Neighborhood-based Bridge Node Centrality Tuple for Complex Network Analysis
Speaker: Natarajan Meghanathan, Jackson State University
Abstract: We define a bridge node to be a node whose neighbor nodes are sparsely connected and are likely to be part of different components/disjoint clusters if the node is removed from the network. We propose a computationally light Neighborhood-based Bridge Node Centrality (NBNC) tuple that could be used to identify the bridge nodes of a network as well as rank the nodes in a network based on their topological position to function as bridge nodes. The NBNC tuple for a node is asynchronously computed based on the neighborhood graph of the node that comprises the neighbors of the node as well as the vertices and the links connecting the neighbors as edges. The NBNC tuple for a node has three entries: the number of disjoint components in the neighborhood graph of the node, the algebraic connectivity ratio of the neighborhood graph of the node and the number of neighbors of the node. We analyze a suite of 50 complex real-world networks and evaluate the computational lightness, effectiveness, efficiency/accuracy, and uniqueness of the NBNC tuple vis-a-vis the existing bridgeness-related centrality metrics and the Louvain community detection algorithm. From a computational epidemiology point of view, the NBNC tuple could be used to effectively and efficiently identify bridge nodes that need to be vaccinated in a social network or organizational network to provide herd immunity to nodes that are not vaccinated.
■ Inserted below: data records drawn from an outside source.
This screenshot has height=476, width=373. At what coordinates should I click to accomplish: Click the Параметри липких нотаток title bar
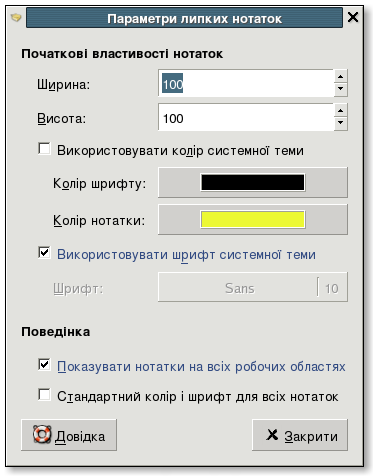tap(184, 18)
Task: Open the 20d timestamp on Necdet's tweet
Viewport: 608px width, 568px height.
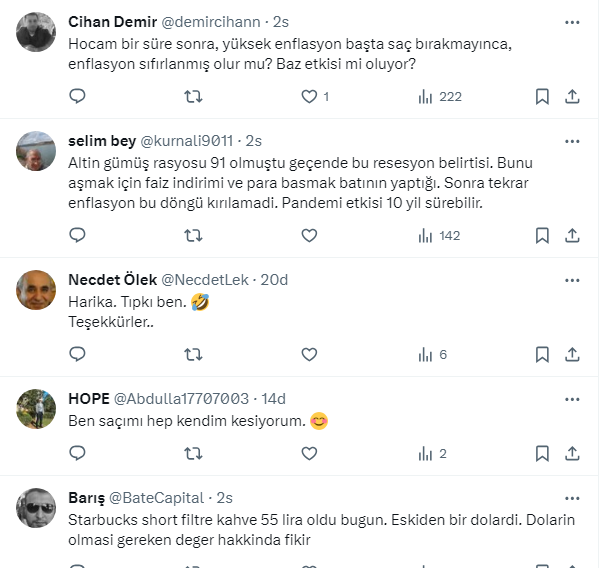Action: coord(274,279)
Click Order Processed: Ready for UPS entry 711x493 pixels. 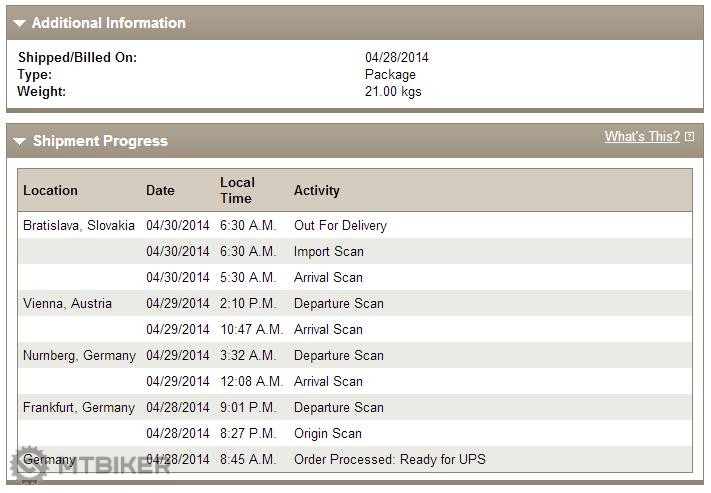pos(390,459)
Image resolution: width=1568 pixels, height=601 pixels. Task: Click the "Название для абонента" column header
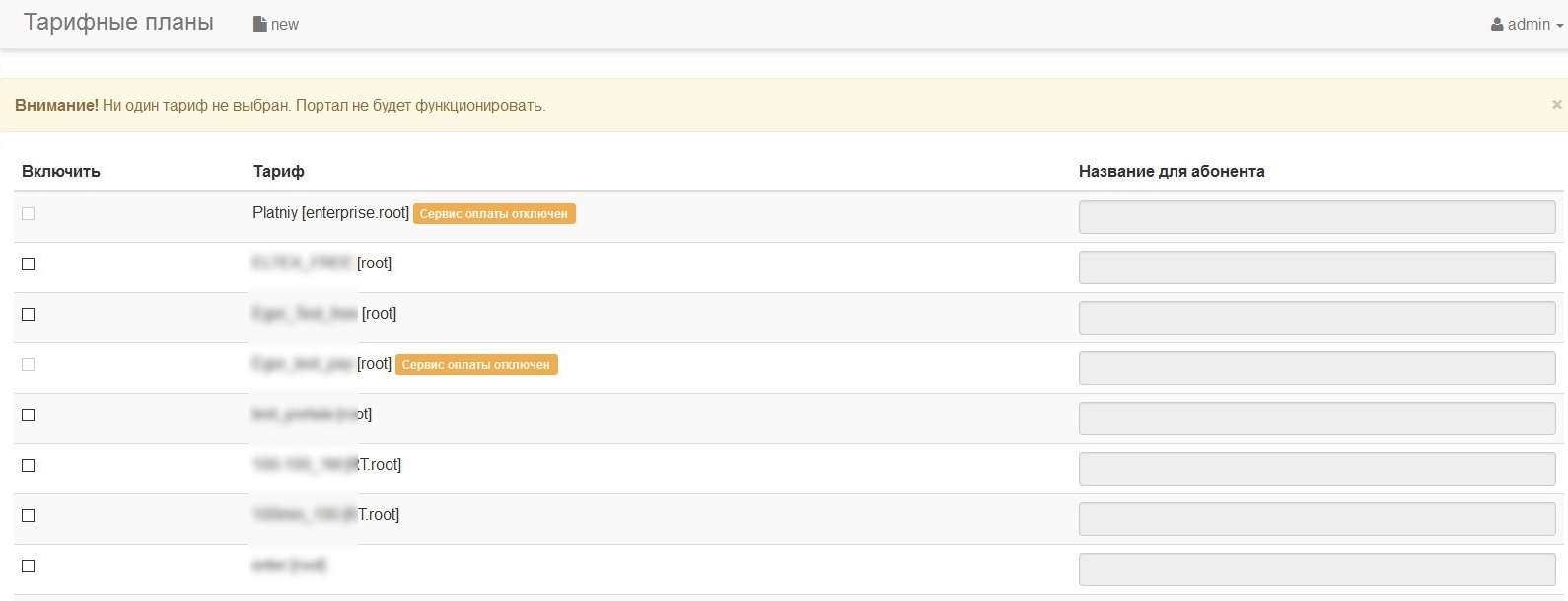pyautogui.click(x=1172, y=171)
Bio: Dr. Natarajan Meghanathan is a tenured Full Professor of Computer Science at Jackson State University, Jackson, Mississippi. He graduated with a Ph.D. in Computer Science from the University of Texas at Dallas in May 2005. Dr. Meghanathan has published more than 150 peer-reviewed articles (with more than half of them as journal publications). He has also received federal education and research grants from the U.S. National Science Foundation, Army Research Lab, and Air Force Research Lab. Dr. Meghanathan has been serving on the editorial board of several international journals and the Technical Program Committees and Organization Committees of several international conferences. His research interests are Wireless Ad hoc Networks and Sensor Networks, Systems and Software Security, Graph Theory Algorithms, Machine Learning, Cloud Computing, and Computational Biology.